The 1978 San Jose mayoral election was held to elect the mayor of San Jose, California. It saw an initial election held on June 6, 1978, followed by a runoff election on November 7, 1978, after no candidate managed to obtain a majority in the initial election. The runoff was won by incumbent mayor Janet Gray Hayes.

==Candidates==
Advanced to runoff
- Janet Gray Hayes, incumbent mayor
- Alfredo Garza Jr., San Jose city councilor and candidate for mayor in 1974

Eliminated in first round
- Claudette Begin
- John Russel
- Ben Golf Trevinu

==Campaign==
Incumbent mayor Janet Gray Hayes campaigned almost exclusively on her support for controlling growth by placing restrictions on both the amount and location of new units of housing in the city. Her runoff opponent, Alfredo Garza Jr., had been on the opposite side of the issue both as a mayoral candidate and as a city council member, supporting more rapid growth in the city, being considered a member of the council's "let's-grow-faster" bloc. The issue of whether or not to mitigate growth was a hotly contested issue in the city's politics ahead of the election. The City Council, in August, fired city manager Ted Tedesco over his attempts to control the rate of development in the city, with Garza being one of the City Council members who voted to fire him. Garza was believed to have been the main force behind the firing of Tedesco, and Hayes was greatly upset with Tedesco's firing. The election was seen as giving a strong mandate to controlling the rate of growth. Hayes, staking out this position, won an overwhelming victory in the runoff over an opponent with the opposing stance. Additionally, in the coinciding city council elections, Joe Colla, a longtime member of the council who was part of the "let's-grow-faster" bloc, notably lost reelection.

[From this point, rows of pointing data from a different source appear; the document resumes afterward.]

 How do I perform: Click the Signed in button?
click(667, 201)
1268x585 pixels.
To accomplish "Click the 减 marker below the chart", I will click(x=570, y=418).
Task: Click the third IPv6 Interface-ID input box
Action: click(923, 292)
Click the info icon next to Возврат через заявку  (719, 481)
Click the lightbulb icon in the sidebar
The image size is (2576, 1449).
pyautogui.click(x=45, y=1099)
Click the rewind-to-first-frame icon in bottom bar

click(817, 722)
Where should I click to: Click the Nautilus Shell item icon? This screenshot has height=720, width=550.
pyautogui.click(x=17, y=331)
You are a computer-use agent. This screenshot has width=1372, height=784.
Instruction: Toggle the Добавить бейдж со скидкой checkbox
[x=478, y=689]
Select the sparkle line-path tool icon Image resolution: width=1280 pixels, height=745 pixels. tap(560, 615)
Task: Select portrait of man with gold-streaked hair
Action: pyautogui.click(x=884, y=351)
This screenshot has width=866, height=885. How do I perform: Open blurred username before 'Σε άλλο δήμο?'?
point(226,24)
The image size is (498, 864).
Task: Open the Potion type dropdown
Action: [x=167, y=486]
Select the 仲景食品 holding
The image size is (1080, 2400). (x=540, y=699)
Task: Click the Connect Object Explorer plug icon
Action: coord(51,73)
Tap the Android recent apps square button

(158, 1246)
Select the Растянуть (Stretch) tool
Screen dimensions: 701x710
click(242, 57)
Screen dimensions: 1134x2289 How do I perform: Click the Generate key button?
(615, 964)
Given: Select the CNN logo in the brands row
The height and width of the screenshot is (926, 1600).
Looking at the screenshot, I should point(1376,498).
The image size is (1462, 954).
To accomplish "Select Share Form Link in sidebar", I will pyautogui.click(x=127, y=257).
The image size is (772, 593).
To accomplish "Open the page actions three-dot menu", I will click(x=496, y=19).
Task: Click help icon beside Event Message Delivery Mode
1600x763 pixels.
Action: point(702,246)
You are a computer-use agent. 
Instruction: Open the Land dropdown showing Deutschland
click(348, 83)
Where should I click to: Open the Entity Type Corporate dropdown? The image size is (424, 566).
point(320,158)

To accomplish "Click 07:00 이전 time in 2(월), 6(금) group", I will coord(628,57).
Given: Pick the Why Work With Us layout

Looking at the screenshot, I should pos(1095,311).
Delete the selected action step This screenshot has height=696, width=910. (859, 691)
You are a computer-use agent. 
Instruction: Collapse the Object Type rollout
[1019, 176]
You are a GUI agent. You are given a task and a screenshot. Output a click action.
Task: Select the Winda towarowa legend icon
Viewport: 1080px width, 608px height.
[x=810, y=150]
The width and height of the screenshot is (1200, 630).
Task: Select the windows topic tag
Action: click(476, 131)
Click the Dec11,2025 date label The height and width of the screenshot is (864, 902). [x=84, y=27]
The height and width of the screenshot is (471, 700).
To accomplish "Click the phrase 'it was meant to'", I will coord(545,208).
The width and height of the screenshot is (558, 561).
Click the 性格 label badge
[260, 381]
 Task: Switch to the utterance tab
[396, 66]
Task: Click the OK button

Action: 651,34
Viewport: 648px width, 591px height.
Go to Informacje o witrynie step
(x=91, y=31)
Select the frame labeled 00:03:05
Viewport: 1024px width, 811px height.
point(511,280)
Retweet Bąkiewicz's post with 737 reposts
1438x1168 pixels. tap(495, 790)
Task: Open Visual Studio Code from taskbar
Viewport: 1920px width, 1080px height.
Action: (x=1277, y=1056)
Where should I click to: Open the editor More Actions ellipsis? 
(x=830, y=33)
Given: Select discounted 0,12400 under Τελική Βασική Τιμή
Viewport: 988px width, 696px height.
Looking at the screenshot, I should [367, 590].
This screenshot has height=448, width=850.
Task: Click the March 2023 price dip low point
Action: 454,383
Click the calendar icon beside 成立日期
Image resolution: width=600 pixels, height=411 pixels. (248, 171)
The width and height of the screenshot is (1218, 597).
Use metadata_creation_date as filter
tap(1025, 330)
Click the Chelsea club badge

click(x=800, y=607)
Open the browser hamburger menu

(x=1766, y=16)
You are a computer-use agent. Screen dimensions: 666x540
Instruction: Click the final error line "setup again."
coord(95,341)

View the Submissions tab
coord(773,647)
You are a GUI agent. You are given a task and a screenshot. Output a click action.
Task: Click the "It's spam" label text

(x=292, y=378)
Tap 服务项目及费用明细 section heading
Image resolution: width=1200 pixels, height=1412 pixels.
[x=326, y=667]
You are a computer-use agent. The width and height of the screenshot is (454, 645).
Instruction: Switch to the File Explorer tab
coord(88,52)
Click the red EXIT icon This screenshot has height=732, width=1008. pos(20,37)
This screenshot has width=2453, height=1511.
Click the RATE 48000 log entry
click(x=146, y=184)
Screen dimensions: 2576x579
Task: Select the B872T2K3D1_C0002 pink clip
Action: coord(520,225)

Garza, as a chicano (Mexican-American), was aiming to be the first such mayor of the city. Mexican Americans, at the time, comprised as much as 25% of the city's electorate. Neither the city, nor any other major Californian city, had had a Latino mayor since California obtained statehood in 1850, and this would remain the case until Ron Gonzales was elected mayor of San Jose in 1998.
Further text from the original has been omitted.